ドイツを悩ます難民積極受け入れのジレンマ 欧州では「反移民の風」が強まっている
感情面で転機となった事件だ。助けてやっているのに、こんな行動を起こしてしまうのか、と。これがメルケル氏の難民政策にどれだけの直接的な影響があったかはわからない。しかし、国民感情で言えば、転機となった。
また、2015年から2016年、難民たちの収容施設や住宅に右派が放火する事件が随分と相次いだ。こんなことはこれまでになかった。
こうした事件があったものの、ドイツで本格的にボランティア活動が花開いた時期にもなった。学生、中高校生、退職者も含めて、本当に多くの人が難民支援のためのボランティアに参加した。
一方では難民に対する不安感や懸念、時には攻撃があり、同時に難民支援のために多くの人がボランティアに参加しているのが現状だ。
国境に鉄条網を作ったら何が起きたか
――メルケル氏の難民政策は政治的には失敗と言ってよいだろうか。選挙でも多くの議席を失った。
判断は難しい。というのも、もしあのとき、ドイツは難民を受け入れられないとして、強硬策を取ったらどうだったか。国境に鉄条網を作ったらどうだったか。受け入れに向けての圧力は相当強くなっていただろうと思う。
確かに、もっとよいやり方はあったのかもしれないが、ドイツ国民の大半は受け入れは正しかったと思っていると思う。ただし、どこかで停止する必要があった、と。
――100万人を超える人をここ2年ほどで受け入れたことで、国民の生活面で大きな影響が出ているのではないか。
私が見るところでは、大都市圏の人は難民受け入れに肯定的で、地方でも人口が増えることを喜ぶ傾向がある。大都市では公営の低価住宅に入りたがる人が多いので、競争になる。都市圏にはこうした住宅が不足している。
地方では、難民が来ることによって人口減となっている村が活性化されるのではないかという期待があった。しかし、難民・移民たちは都市部に行きたがる。そこに自分たちのコミュニティができているからだ。たとえばここハンブルクにはアフガニスタン人の大きなコミュニティがあり、約4万人が住んでいる。

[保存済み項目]
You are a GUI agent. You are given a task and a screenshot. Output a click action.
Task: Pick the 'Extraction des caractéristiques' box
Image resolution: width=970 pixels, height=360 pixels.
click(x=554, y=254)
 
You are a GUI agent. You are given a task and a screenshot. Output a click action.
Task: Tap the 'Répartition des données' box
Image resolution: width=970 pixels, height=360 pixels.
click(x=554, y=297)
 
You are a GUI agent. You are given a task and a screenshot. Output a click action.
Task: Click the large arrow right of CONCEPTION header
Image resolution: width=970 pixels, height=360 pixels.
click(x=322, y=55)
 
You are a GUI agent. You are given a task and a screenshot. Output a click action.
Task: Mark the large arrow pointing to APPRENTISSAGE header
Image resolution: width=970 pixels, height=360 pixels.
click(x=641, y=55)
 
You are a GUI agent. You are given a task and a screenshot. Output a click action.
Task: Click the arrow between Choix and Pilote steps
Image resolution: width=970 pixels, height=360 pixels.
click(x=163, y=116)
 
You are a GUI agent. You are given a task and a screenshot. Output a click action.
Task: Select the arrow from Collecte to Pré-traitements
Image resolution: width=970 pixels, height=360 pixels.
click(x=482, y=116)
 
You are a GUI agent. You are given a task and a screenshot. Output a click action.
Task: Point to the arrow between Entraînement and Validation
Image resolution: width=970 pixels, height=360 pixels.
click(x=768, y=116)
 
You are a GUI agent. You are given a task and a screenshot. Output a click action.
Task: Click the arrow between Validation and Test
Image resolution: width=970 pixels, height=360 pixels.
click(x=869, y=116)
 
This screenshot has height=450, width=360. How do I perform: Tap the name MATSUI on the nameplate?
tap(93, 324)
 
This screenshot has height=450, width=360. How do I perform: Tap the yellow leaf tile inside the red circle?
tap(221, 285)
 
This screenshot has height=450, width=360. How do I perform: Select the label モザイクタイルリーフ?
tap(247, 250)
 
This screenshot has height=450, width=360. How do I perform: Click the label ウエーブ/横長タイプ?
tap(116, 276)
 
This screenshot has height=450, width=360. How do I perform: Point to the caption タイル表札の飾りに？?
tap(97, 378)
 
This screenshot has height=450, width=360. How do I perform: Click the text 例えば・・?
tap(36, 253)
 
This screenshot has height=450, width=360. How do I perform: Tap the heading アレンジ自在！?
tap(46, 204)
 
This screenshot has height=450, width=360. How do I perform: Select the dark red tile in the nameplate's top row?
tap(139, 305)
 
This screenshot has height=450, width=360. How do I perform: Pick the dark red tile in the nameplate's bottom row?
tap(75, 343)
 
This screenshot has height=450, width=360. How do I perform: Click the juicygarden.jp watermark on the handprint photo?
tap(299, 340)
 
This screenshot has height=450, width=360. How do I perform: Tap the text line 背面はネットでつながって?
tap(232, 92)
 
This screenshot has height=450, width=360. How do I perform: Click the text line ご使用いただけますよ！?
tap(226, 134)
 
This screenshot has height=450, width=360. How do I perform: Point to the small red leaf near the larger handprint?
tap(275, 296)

### 作業項目
本文抜粋によると、人口減の村の期待とは裏腹に、難民・移民たちが都市部に行きたがるのはなぜか。1〜3文で説明すること。 これらの行は別の出典から取ったものだ。

### 作業結果
都市部にはすでに自分たちのコミュニティができているからだ。たとえばハンブルクにはアフガニスタン人の大きなコミュニティがあり、約4万人が住んでいる。